No Turning Back

Rashawn CopelandBy Rashawn Copeland6 Minutes

Excerpt Taken from No Turning Back: Escape Your Past, Empower Your Present, and Experience God’s Best for You by Rashawn Copeland


WHEN I WAS GROWING UP, Oklahoma Sooner football dominated many of my thoughts. I dreamed of putting on that crimson and cream jersey and exiting the tunnel at Owen Field, blinking in the sunlight as thousands of Sooner fans screamed us toward victory. Boomer . . . Sooners!!!

A fan in the truest sense of the word, I began planning early on how and when I could get recruited by OU. It seemed the easiest route would involve moving from Florida to Oklahoma, establishing residency, and applying for “in-state” admission. So I did what any incoming sophomore in high school full of his own plans and dreams would do and asked my dad if I could move to Oklahoma.

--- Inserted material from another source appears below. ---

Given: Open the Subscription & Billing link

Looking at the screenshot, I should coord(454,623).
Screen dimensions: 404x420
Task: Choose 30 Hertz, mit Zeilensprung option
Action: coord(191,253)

I had an aunt and cousins who lived there, and fortunately they agreed to take me in. Though I still sometimes can’t believe it, my parents said yes and off I went. Let’s go!

The first month was like a dream. I was on my way; I loved going to school with my cousins; everything was new and exciting. As the days flew by and the weeks added up to months, though, I started to experience a sadness I just couldn’t shake.

I know many of you did not grow up with healthy relationships with your parents. I grieve with you over that. God gave me strong bonds with my folks, though, and I missed them terribly when I lived in Oklahoma.

Since my aunt wasn’t married and my cousins’ dad was not part of their everyday lives, I had no father figure in Oklahoma. It honestly surprised me how much I missed that. Being apart from my dad helped me realize what his steadying, guiding presence provided for me. I noticed a sense of recklessness and rebelliousness cropping up in me, and though I wasn’t a believer at the time, I knew these feelings weren’t leading me anywhere good. If I’d been at home, Dad would have given me a stern talking-to about some of my ways. I might have rolled my eyes (only after he left the room, of course) at his protectiveness, but when the security of my father’s presence and his solid advice were no longer readily available, I truly missed them. The truth is, at that point my dad was the only “ever-present help in trouble” (Ps. 46:1 NIV) I knew.

I also missed his love. It was a love I never had to question. Fifteen-year-old guys—particularly focused athletes like I was—aren’t really “supposed” to talk about missing their dad’s love. What? Whatever. I totally missed the words, “Son, I love you,” which my dad often said, and the bear hugs he’d freely give. Because this was 2003, before technology brought humanity video chatting and social media, I had to rely on written texts, scattered phone calls, and snail-mail letters (yes, some of us actually remember sending and receiving things other than ads and bills via our mailboxes).

By the time I flew back to Florida for Christmas break, I literally ached to be at home with my father. When I de-planed in Miami and Dad put his arms around me, I actually cried.

It’s been said that “absence makes the heart grow fonder” and “you don’t really know what you have until it’s gone.” Both of these proved true as I missed my dad. But as I reflect back on this season of life, I also realize God was teaching me an even deeper truth, a truth I wouldn’t fully understand until years later, when I began walking more closely with Jesus.

It’s one thing to be told that you are loved. That’s a gift. It’s an even greater treasure to know that you are loved. But guess what! It’s the greatest gift of all to experience love, to be caught up in the warm embrace of a papa who loves you, who puts your head against his chest and affirms, “I love you.” Experiencing love empowers us; it changes things. It changes everything.